A discovery the Chicago police made, at Anna’s apartment in the early days, was that somebody had been staying with her, rooming with her — a man. According to the papers, the cops believed Dillinger to have been that man. Nothing ever came out, though, as to what might or might not have been found in the fancy apartment near the lake, on Pine Grove Avenue.

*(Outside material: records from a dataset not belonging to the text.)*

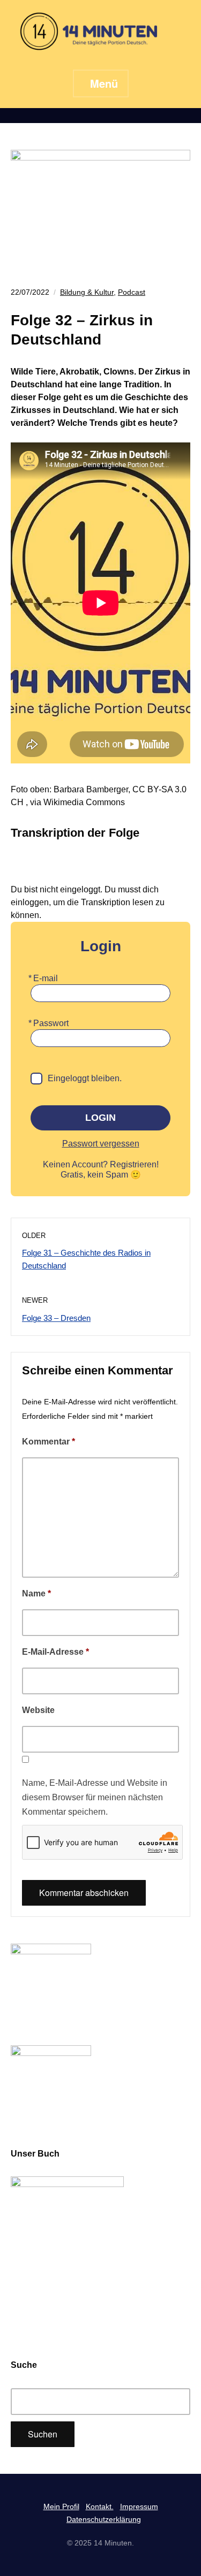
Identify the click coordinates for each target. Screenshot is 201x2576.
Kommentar (48, 1441)
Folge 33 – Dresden (56, 1318)
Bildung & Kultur (87, 292)
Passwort (51, 1023)
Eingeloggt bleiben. (85, 1078)
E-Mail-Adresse (55, 1651)
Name (36, 1593)
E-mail (45, 978)
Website (38, 1710)
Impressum (139, 2506)
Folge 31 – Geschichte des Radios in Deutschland (86, 1259)
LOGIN (100, 1117)
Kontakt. (100, 2506)
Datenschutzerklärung (103, 2519)
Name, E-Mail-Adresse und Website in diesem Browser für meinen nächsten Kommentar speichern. (94, 1797)
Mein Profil (61, 2506)
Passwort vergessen (100, 1143)
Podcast (131, 292)
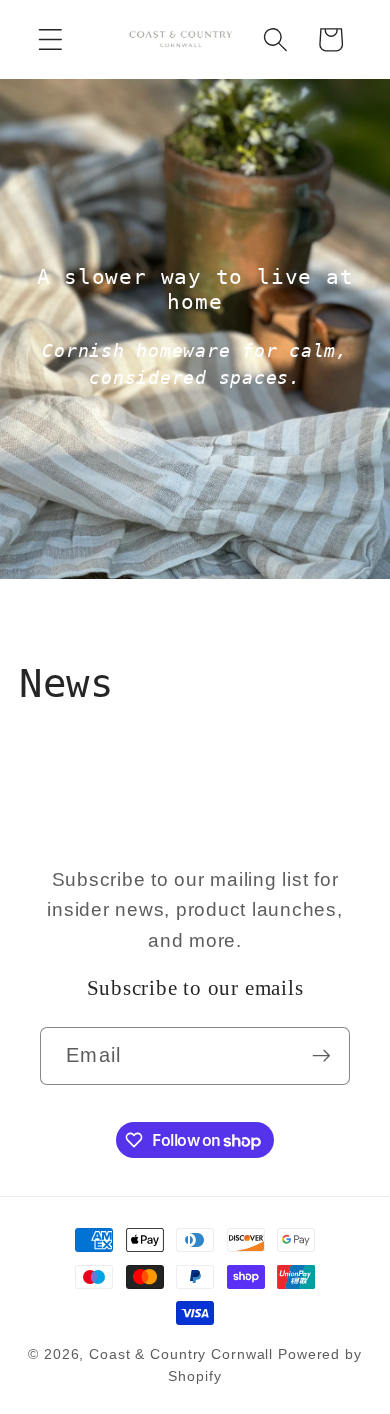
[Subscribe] (321, 1056)
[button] (50, 39)
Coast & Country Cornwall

On the Friday after the Biograph shooting, one James Probasco (the papers said) fell nineteen stories from a window in the Banker’s Building to the alley below; he splattered headfirst, getting some of himself on a passing pedestrian. He had fallen from that same interrogation room where Purvis and Cowley and I talked; he’d been left alone there, by Cowley and some other agents who’d been questioning him (Purvis was still picking up accolades in Washington at the time), and jumped to his death, reportedly. Cowley said the man had seemed “despondent”; nobody in the building across the way, the Rookery, saw the man leap. One of the reasons for Probasco’s despondency, besides a fear of his underworld associates thinking he may have “talked,” was a nerve infection called herpes, for which he was under medication.
Probasco, whom I’d heard of but never met, was said to be a “hot-money” fence, and his connections to both the mob and the likes of Dillinger were well known. He even had some political connections, being related by marriage to an old Cermak crony, former alderman Thomas J. Bowler, currently president of the Sanitary district.
A man in his mid-sixties who’d be facing at most a year or so in jail on harboring a fugitive and conspiracy charges, Probasco seemed an unlikely candidate for suicide. Something that didn’t get much coverage in the papers was the word among cops and crooks in town that the feds regularly hung suspects out the windows by the feet to try to make ’em talk. In Probasco’s case, they were probably trying to make him comply with the face-lift story they were trying to make float.
Probasco, a former veterinarian, apparently had, in addition to his fencing activities, been running a face-lift shop for some time — the feds found rubber gloves, ether, bandages, adhesive tape, iodine and guns in his apartment. He was, they said, part of a conspiracy that included Piquett’s personal investigator and two other doctors and Piquett himself, in giving Dillinger (and his pal Homer Van Meter) face-lifts.